ANTLR4 token image concatenation with comments in the mix

Question

I'm trying to write an ANTLR4 lexer for some language. I've got a working one, but I'm not entirely satisfied with it.

keyword "my:little:uri" + /* my comment here */ ':it:is'
// nasty comment
+ ":mehmeh"; // single line comment

keyword + {}

This is an example of statements in the language.
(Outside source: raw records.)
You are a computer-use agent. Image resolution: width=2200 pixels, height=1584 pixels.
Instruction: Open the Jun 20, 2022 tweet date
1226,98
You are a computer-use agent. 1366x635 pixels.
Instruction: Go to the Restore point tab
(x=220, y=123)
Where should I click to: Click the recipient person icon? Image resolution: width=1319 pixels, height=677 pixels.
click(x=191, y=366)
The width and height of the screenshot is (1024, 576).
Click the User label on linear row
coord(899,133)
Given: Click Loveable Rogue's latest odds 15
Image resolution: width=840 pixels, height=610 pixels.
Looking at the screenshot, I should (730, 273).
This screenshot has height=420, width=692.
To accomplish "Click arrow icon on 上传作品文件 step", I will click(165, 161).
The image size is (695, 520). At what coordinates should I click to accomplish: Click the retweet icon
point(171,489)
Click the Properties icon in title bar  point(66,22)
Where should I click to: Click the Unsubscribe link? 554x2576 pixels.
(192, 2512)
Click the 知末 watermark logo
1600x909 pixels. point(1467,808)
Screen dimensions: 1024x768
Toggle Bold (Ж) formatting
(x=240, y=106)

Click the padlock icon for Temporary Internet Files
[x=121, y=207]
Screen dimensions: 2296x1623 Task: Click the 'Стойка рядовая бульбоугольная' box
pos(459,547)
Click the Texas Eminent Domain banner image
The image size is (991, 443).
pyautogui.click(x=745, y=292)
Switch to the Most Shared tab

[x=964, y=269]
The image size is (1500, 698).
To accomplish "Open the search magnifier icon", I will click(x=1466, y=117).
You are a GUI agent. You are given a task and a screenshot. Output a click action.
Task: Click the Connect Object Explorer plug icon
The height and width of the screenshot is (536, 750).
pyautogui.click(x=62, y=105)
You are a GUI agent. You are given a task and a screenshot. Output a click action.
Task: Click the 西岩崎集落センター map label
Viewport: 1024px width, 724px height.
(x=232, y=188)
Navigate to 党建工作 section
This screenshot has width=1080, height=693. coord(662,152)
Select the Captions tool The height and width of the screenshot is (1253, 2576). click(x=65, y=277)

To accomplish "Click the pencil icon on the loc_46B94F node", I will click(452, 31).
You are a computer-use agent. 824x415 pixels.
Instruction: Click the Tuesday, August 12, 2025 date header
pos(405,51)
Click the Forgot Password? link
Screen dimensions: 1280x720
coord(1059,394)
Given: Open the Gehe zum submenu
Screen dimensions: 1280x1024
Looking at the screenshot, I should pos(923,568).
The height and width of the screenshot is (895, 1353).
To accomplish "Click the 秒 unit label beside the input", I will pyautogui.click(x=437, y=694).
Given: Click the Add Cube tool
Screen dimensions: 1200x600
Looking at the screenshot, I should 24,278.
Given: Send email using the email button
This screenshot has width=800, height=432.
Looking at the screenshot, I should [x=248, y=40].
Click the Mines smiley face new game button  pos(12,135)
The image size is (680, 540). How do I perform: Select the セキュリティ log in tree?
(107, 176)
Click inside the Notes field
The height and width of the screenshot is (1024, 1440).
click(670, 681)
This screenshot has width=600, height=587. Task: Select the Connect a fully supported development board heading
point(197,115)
It's simply a bunch of keywords followed by string arguments and terminated by a semicolon or a block of sub-statements. Strings may be unquoted, single-quoted or double-quoted. The quoted strings may be concatenated as in the example above. An unquoted string containing a plus sign (+) is valid.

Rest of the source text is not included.